Boot Camp One Word Or Two In School Writing
School writing rewards consistency and credible references. When a term has a steady dictionary form, teachers expect you to follow it unless you have a reason to match a name. In essays and research papers, boot camp as two words is the safe pick.
Here’s a clean way to handle it in a paper. Use the two-word spelling in your own sentences, then mirror the source when you quote a program title. That keeps your voice consistent while staying faithful to the source text.
Sentence patterns that read well
- “After boot camp, recruits move to advanced training.”
- “She signed up for a weekend fitness boot camp.”
- “He finished a coding boot camp and built a portfolio.”
If your teacher asks you to follow a specific style guide, stick to that guide’s general compound-word habits. Many guides lean toward open compounds until usage clearly closes them. “Boot camp” still sits in the open-compound lane in most writing.

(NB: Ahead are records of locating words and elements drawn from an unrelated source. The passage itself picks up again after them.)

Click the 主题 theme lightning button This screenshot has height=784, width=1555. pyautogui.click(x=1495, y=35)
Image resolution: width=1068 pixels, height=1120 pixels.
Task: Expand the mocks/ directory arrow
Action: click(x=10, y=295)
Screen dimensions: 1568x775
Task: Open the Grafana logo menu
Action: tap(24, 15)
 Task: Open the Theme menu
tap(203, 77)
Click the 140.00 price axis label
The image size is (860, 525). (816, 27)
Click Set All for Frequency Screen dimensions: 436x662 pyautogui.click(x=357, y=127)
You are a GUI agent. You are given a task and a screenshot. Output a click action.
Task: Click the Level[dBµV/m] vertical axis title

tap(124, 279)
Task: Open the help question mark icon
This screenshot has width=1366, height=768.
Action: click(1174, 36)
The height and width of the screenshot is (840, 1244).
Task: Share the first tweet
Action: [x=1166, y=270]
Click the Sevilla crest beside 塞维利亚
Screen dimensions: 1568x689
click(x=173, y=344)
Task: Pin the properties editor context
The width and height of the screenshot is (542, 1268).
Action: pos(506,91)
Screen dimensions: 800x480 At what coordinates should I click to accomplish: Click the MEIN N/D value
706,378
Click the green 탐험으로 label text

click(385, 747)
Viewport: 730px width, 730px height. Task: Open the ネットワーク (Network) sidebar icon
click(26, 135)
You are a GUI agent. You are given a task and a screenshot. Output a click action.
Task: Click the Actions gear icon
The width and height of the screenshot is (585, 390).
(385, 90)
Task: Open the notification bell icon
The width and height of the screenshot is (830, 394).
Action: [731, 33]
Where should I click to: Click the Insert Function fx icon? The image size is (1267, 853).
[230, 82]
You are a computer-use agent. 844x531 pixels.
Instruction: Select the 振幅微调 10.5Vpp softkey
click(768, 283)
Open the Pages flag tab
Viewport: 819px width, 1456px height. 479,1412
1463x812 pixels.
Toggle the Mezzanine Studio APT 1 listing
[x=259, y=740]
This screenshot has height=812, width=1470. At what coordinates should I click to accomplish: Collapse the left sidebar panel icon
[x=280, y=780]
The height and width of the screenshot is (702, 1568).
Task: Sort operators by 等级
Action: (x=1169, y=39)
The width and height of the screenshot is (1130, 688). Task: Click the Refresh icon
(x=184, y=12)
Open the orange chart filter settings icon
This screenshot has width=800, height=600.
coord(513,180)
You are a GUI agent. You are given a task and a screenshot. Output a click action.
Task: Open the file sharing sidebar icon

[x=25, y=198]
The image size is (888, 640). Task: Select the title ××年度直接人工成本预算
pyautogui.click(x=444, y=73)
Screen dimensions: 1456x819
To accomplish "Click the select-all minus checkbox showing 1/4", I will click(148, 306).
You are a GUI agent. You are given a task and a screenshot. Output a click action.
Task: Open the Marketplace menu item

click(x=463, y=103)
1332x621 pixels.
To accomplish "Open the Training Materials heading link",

Where Dictionaries Land On boot camp
Dictionaries don’t rule each spelling choice, but they’re a strong anchor for school and workplace writing. Merriam-Webster lists boot camp as two words and treats it as a standard noun. You can point to the Merriam-Webster entry for “boot camp” if you need a quick reference in a class note or editorial comment.
Cambridge also presents the term as an open form in its main English entry. When multiple major dictionaries line up, you can feel confident that the two-word spelling won’t look “wrong” to most readers. It may not match a logo, yet it fits plain prose.
When Boot Camp Becomes Bootcamp
So why do you see bootcamp at all? Names and platforms push words together. App stores, domains, and social tags dislike spaces. Brands also like a compact mark on a header bar. Over time, that habit can spill into general writing.
Use bootcamp when you are naming a specific product, cohort, or tool that spells it that way. Treat it like you treat “iPhone” or “YouTube”: copy the owner’s form, including capitalization, spacing, and any internal capitals.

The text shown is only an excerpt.